Siege of Lilybaeum (250–241 BC)
The Siege of Lilybaeum lasted for nine years, from 250 to 241 BC. The Roman army laid siege to the Carthaginian-held Sicilian city. Rome and Carthage had been at war since 264 BC, fighting mostly on Sicily. The Carthaginians sued for peace and the war ended after 23 years with a Roman victory.
About Siege of Lilybaeum (250–241 BC) in brief
The Siege of Lilybaeum lasted for nine years, from 250 to 241 BC. The Roman army laid siege to the Carthaginian-held Sicilian city. Rome and Carthage had been at war since 264 BC, fighting mostly on the island of Sicily or in the waters around it. The main source for almost every aspect of the First Punic War is the historian Polybius, a Greek sent to Rome in 167 BC as a hostage. The Carthaginians sued for peace and the war ended after 23 years with a Roman victory. Since 2010, several artefacts have been recovered from the nearby site of the Battle of the Aegates, the final battle of the war. Their analysis and the recovery of further items continue. The Roman Republic had been aggressively expanding in the southern Italian mainland for a century before the war and had conquered peninsular Italy south of the River Arno by 272 BC. During this period Carthage came to dominate southern Iberia, much of the coastal regions of North Africa, the Balearic Islands, Corsica, and half of Sicily. The Romans also slowly made control of most of Sicily, including the major cities of Akragas and Panormus. In 260 BC the Romans built a large fleet and over the following ten years defeated the Carthagenians in a succession of naval battles. The war ended with the Treaty of Lutatius in 146 BC, but by the terms of the Treaty, Carthages had to withdraw its forces from Sicily and evacuated the city the same year. In 146 BC Carthage’s written records were destroyed along with their capital, Carthage, in.

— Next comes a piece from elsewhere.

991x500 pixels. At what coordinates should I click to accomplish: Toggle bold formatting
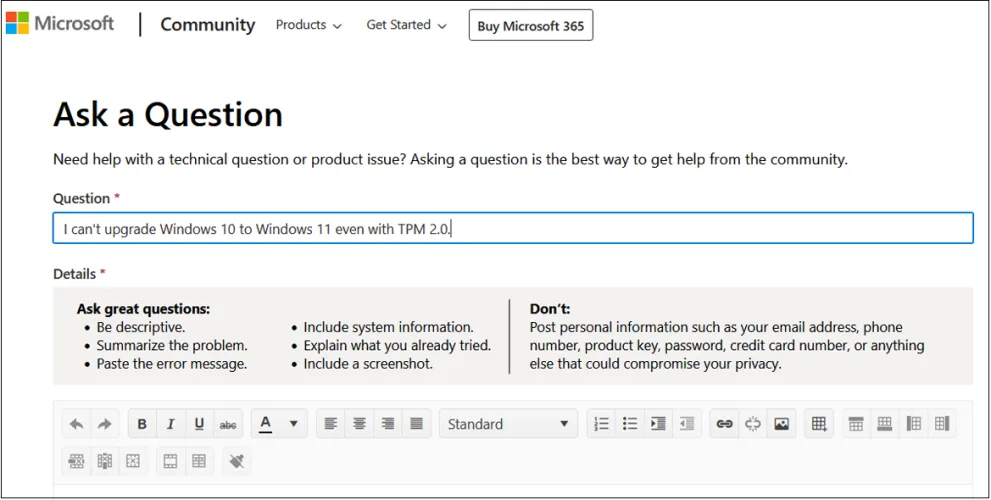[x=142, y=424]
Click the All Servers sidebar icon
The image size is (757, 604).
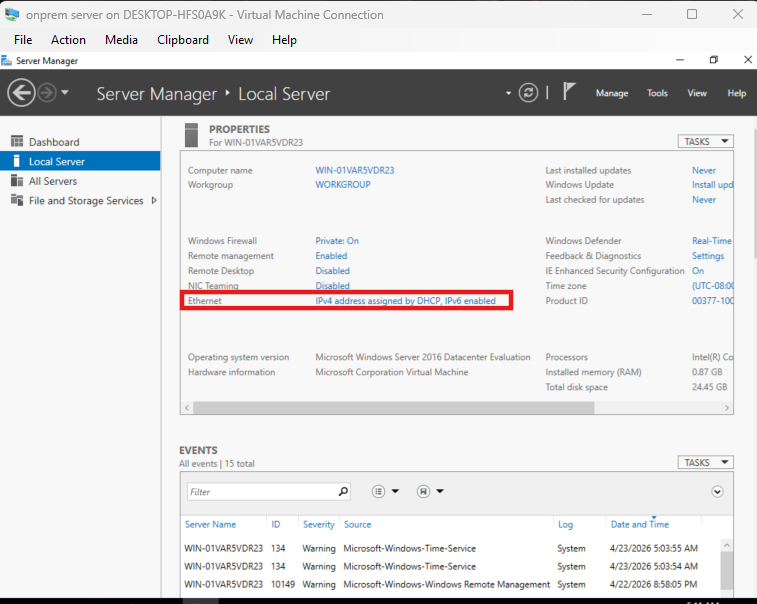17,181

146 BC. Other sources include coins, inscriptions, archaeological evidence and empirical evidence from reconstructions such as the trireme Olympias. The modern consensus is to accept it largely at face value and the details of the battle in modern sources are almost entirely based on interpretations ofPolybius’s account. Only the first book of the forty comprising The Histories deals with the Firstpunic War. Later, histories of thewar exist in fragmentary or summary form and they usually cover military operations on land in more detail than those at sea. Modern historians usually also take into account the histories of Diodorus Siculus and Dio Cassius, although the classicist Adrian Goldsworthy states that \”Polybious’ account is usually to be preferred when it differs with any of our other accounts\”. The modern historian Andrew Curry considers that Polybious turns out to be fairly reliable and a remarkably well-informed, industrious, and insightful historian. He is considered broadly objective and largely neutral as between Carthaginia and Roman points of view, including as it does the views of earlier, pro-Carthaginian historians such as Philinus of Agrigentum. He was an analytical historian and wherever possible interviewed participants in the events he wrote about. The accuracy of his account has been much debated over the past 150 years.